I froze, unable to believe what had just gone through my head.

“Eleanor Rigby.”

Somewhere inside, someone was playing that song.

Over and over.

Loud enough to shake the walls.

At two o’clock in the morning.

I kept moving. Everything was the color of ink. I came into the backyard, taking a step at a time. Around the edge of a porch, groping, groping. I touched a screened door and saw a long, dim, narrow crack of light. I pulled open the door and moved toward it. It was the back door of the house itself, cracked open like the fat man’s car. The music seeped through it like some dammed-up thing that couldn’t get through the crack fast enough. I had my gun in my hand as I nudged the door with my shoulder. It swung open and the music gushed out.
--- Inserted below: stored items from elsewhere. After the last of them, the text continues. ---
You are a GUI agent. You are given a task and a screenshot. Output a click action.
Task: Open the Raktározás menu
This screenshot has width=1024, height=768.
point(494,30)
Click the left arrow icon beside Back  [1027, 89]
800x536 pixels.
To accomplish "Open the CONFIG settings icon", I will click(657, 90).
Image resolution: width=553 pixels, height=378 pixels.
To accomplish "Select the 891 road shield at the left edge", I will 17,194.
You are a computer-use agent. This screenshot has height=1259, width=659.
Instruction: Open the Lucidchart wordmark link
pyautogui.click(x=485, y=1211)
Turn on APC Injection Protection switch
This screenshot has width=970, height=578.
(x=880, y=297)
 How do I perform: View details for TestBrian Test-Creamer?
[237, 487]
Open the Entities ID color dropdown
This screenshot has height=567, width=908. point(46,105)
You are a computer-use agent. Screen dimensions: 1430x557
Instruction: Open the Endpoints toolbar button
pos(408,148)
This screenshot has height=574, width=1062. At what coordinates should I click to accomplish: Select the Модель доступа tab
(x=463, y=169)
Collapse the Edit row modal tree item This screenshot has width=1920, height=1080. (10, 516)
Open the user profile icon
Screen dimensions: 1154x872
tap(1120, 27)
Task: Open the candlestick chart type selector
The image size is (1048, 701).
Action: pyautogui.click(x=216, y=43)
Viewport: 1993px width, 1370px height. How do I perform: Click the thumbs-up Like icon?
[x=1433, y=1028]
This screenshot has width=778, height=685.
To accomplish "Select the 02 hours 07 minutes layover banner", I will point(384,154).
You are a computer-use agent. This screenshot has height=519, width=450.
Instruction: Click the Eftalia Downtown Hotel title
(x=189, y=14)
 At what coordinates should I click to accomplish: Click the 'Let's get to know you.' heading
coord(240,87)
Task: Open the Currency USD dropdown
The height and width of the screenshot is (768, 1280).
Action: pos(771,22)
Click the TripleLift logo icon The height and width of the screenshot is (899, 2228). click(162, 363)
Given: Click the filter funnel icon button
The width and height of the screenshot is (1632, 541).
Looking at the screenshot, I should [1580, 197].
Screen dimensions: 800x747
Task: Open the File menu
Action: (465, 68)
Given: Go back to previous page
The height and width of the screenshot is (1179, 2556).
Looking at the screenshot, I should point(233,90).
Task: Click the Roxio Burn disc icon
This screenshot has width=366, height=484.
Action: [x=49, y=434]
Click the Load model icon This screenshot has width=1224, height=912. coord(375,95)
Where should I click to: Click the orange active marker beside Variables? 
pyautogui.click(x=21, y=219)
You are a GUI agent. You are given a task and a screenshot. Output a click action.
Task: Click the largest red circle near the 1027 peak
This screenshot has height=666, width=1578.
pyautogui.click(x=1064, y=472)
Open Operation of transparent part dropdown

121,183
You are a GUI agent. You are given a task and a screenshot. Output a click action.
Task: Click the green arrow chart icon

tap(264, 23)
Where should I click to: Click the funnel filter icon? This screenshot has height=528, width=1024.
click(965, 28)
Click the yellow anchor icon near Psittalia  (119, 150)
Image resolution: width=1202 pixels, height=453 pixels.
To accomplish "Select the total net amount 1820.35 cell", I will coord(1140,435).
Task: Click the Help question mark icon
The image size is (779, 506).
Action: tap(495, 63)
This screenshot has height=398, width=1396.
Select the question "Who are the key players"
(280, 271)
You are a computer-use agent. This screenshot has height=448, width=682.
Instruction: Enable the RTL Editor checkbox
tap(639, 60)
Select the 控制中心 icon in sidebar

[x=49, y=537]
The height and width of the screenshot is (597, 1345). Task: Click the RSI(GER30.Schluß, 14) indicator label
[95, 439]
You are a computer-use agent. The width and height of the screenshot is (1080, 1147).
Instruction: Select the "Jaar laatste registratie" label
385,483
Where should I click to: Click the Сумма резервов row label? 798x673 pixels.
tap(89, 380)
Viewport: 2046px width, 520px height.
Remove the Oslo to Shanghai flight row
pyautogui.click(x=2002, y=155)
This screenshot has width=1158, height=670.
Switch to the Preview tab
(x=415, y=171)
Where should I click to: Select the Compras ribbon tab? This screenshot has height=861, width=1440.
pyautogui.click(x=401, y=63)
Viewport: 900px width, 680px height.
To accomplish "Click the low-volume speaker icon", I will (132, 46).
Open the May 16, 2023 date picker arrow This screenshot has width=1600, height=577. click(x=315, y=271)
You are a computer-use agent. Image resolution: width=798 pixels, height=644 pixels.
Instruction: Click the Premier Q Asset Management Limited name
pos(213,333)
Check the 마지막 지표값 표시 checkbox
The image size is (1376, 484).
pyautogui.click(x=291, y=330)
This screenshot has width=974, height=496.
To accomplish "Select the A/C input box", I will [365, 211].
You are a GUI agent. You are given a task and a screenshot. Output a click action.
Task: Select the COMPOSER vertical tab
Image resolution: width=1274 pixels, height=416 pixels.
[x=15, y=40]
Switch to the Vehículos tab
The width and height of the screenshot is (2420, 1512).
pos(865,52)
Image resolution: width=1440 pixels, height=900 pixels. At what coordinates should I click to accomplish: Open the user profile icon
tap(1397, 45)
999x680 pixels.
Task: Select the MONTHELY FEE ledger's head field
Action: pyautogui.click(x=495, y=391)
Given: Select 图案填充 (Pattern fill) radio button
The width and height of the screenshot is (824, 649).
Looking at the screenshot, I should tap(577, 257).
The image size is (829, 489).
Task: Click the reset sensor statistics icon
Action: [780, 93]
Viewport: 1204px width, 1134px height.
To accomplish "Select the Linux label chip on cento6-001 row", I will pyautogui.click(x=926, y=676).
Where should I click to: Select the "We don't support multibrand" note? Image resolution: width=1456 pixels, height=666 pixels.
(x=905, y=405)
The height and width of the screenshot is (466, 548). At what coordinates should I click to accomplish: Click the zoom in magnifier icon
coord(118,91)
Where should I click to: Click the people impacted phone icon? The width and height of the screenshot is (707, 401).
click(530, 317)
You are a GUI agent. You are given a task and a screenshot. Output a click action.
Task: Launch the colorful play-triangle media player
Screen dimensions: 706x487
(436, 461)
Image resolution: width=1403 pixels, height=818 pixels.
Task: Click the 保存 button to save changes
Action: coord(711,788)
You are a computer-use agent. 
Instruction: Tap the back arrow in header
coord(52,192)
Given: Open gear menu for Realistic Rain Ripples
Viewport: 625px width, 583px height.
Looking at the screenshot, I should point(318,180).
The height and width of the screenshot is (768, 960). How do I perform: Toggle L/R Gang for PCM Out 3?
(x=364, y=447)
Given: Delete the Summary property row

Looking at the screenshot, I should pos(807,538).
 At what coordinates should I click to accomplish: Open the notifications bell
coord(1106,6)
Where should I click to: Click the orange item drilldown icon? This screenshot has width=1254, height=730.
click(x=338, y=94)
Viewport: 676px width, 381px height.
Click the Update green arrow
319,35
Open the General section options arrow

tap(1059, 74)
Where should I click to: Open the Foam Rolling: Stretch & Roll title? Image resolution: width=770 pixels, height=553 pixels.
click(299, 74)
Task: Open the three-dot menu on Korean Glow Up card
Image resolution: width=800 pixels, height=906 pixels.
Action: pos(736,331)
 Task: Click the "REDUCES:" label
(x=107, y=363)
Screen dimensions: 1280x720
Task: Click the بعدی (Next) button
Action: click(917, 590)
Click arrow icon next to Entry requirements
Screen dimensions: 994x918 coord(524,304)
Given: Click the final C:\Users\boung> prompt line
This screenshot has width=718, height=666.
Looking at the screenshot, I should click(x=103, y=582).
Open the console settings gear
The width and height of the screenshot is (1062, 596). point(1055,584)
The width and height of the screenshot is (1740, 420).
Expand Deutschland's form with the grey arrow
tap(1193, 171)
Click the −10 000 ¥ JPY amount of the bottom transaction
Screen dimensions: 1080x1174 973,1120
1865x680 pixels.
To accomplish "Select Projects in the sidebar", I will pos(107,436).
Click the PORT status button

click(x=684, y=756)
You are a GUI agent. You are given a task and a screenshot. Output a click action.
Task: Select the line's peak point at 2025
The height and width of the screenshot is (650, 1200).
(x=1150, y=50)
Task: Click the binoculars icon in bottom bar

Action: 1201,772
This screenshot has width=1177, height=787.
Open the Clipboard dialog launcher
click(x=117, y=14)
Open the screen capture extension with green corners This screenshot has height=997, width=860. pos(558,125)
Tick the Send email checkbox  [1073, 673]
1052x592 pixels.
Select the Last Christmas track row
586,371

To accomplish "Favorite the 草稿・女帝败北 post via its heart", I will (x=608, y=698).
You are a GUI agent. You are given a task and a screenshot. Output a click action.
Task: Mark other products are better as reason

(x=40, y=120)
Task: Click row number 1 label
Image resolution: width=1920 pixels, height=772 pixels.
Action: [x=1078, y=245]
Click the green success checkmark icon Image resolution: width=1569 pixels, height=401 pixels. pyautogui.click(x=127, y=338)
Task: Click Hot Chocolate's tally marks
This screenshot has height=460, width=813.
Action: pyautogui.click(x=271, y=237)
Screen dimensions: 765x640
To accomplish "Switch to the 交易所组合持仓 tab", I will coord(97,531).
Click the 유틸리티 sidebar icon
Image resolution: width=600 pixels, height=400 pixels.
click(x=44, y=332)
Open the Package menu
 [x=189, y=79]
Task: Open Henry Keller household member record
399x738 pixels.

I was in a black kitchen, lit only by the glow from another room. I could see the dim outlines of a range and refrigerator, nothing more…then, straight ahead, a table with chairs around it. I crossed the room, feeling my way. The music was loud now: I had come into a hallway that led to the front. I walked to the end, to the edge of the parlor. It looked like some proper sitting room from Victorian days. The light came down from above, where the music was playing. I reached the stairs and started up. There was a blip that sounded like a bomb, and the music started again, a shock wave of sound.

I saw a smudge on the stair, a red smear ground into the carpet…

Another one…

…and another one.

More at the top.

I heard a soft sigh. It was my own. The overhead light at the top revealed a dark hallway. I could see a room at the end of it, dimly lit as if by a night-light. I saw more red marks on the carpet coming out of the hall. I moved that way, the hall closing me in like a tunnel. There was a door on each side halfway down, the one on the left open, the room there dark. I kept flat against the wall, breathing deeply, aware of the sudden silence again as the record ended. The room smelled strongly of ashes. My mind caught the smell but it didn’t hold: there was too much going on. I reached inside and felt along the wall with the palm of my hand, found the light, flipped it up, and the flash turned the room the color of white gold. I could see my reflection in a mirror across the room: I was standing in a half-crouch with the gun in my hand, moving it slowly from side to side. It was some kind of office. There was a desk and a filing cabinet, with one drawer hanging open and several files strewn across the floor. The walls were painted a cream color: the only window was covered by a dark curtain.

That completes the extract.